[SUPPLIED RECORDS]:
########
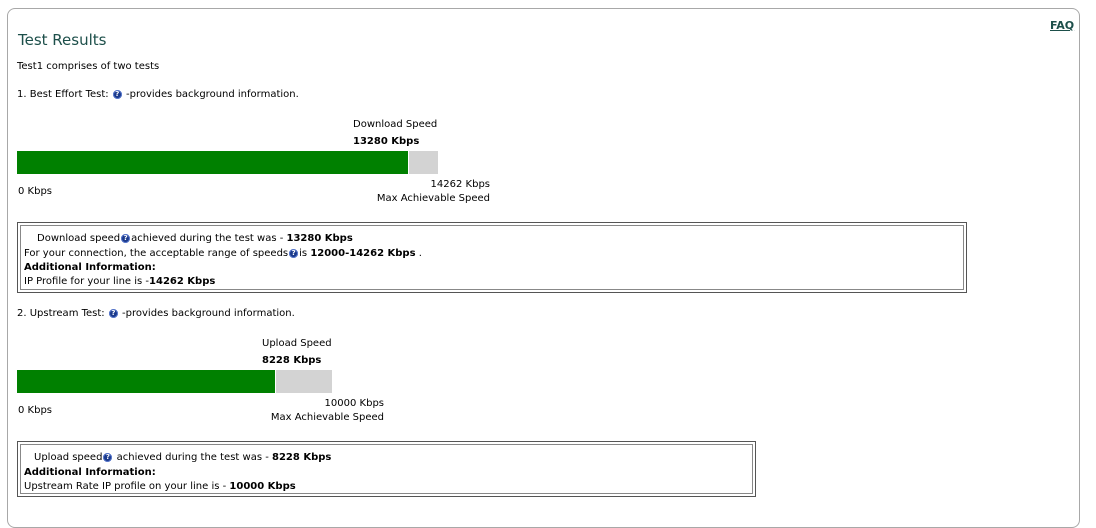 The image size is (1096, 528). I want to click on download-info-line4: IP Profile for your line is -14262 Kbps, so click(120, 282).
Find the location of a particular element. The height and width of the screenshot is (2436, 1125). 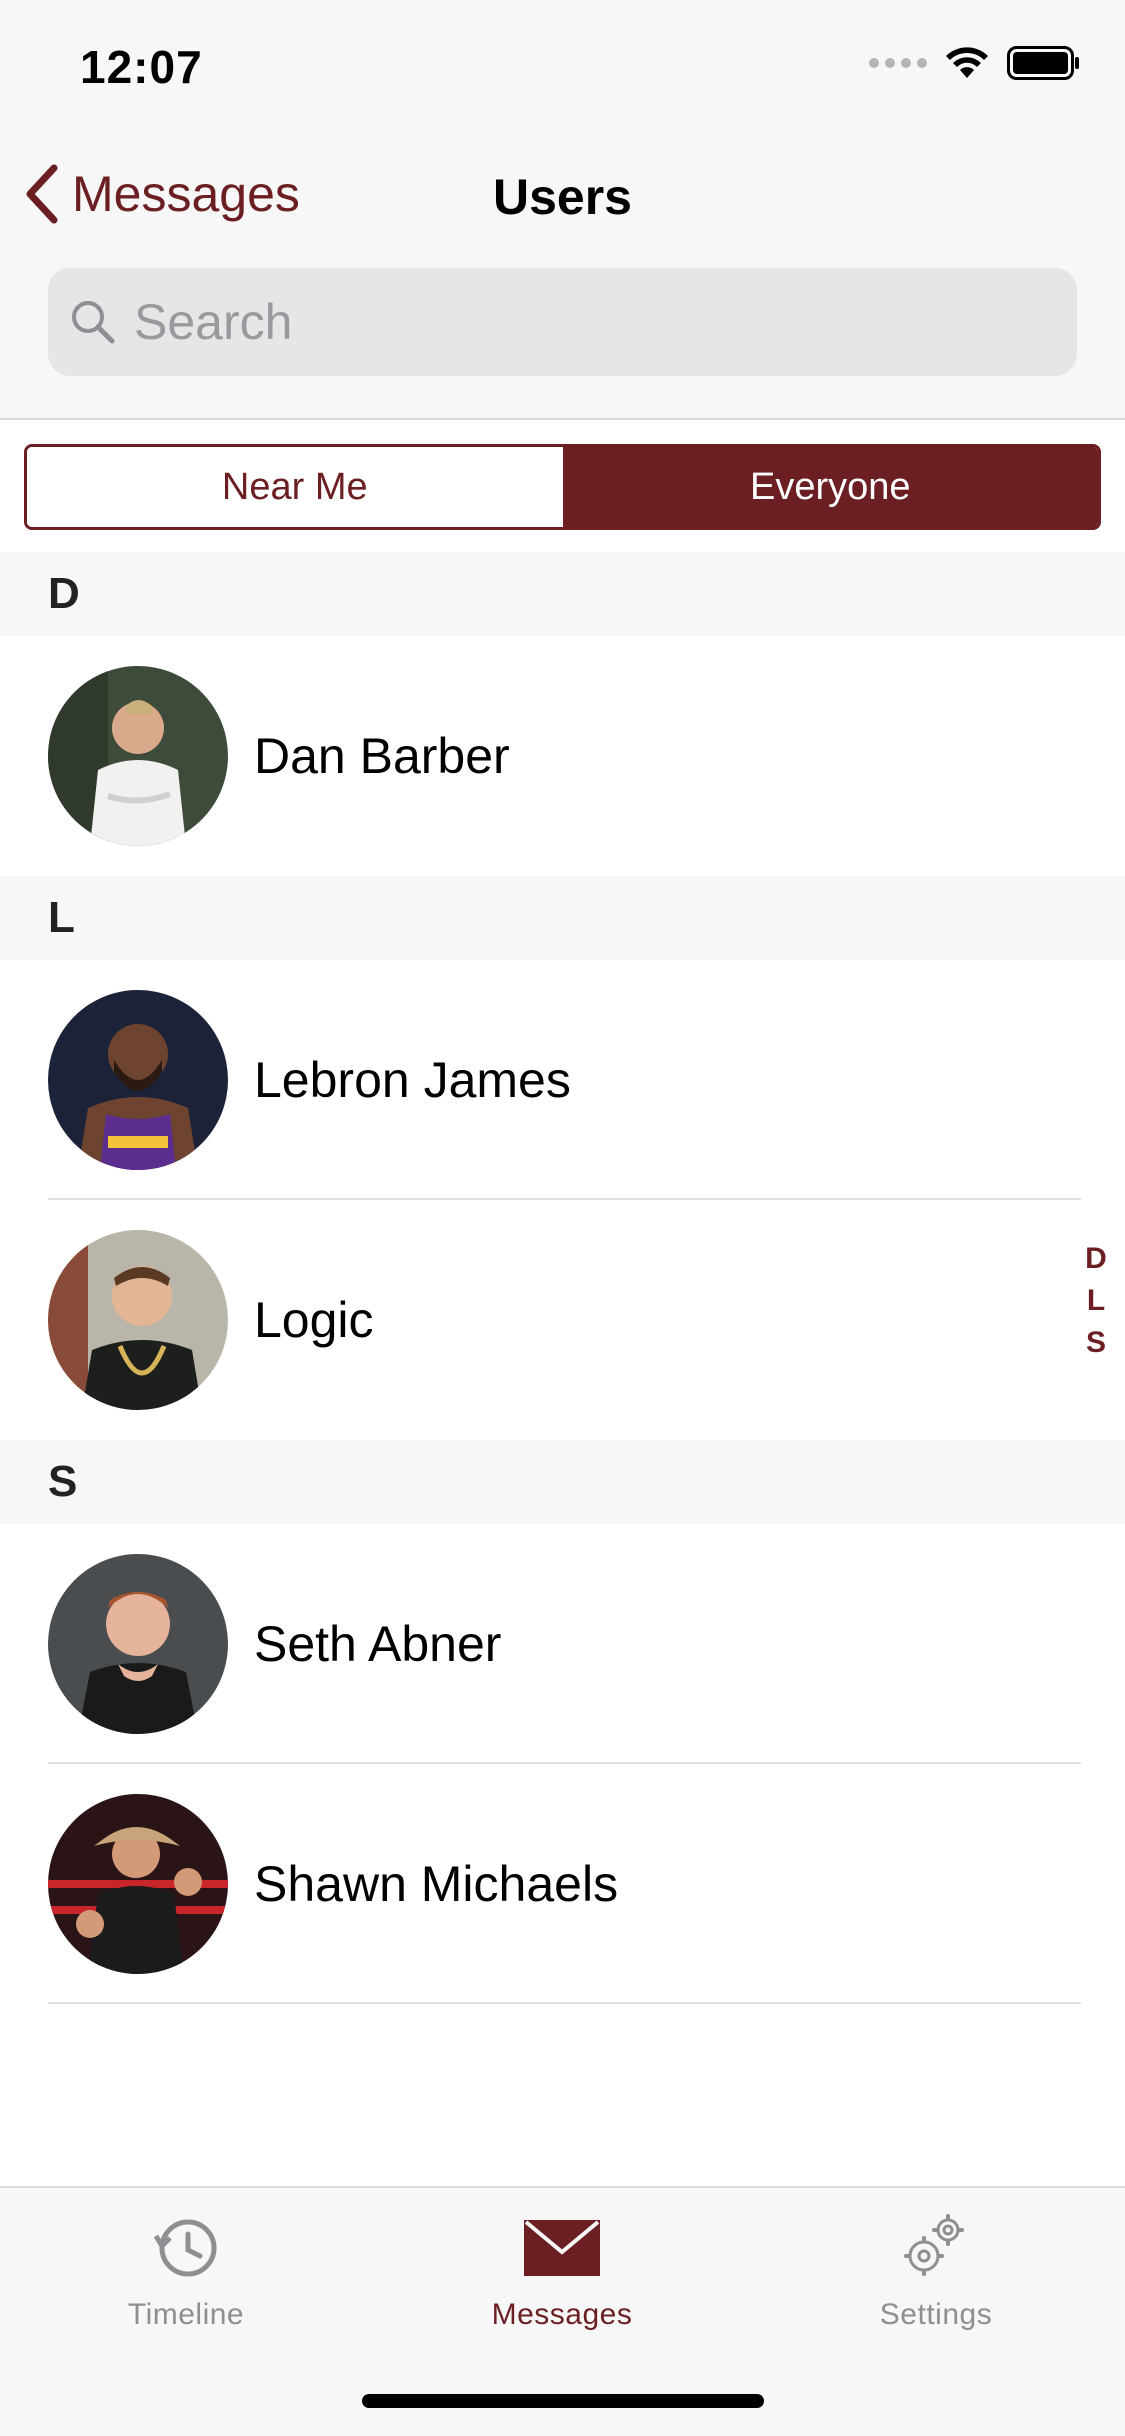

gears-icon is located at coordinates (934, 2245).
########
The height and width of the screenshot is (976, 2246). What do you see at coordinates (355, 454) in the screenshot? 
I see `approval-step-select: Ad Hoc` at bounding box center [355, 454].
########
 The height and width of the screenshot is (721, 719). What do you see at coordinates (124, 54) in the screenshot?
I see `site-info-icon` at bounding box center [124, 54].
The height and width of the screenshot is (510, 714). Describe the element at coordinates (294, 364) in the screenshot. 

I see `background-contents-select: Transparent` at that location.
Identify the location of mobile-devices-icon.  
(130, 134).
########
[TASK TO COMPLETE]: Rewrite the part that opens with the line containing "The height and width of the screenshot is (976, 2246)." and closes with the line containing "center [355, 454]." as a numbered list, leaving out blank lines.

[ANSWER BOX]:
1. The height and width of the screenshot is (976, 2246). What do you see at coordinates (355, 454) in the screenshot? 
2. I see `approval-step-select: Ad Hoc` at bounding box center [355, 454].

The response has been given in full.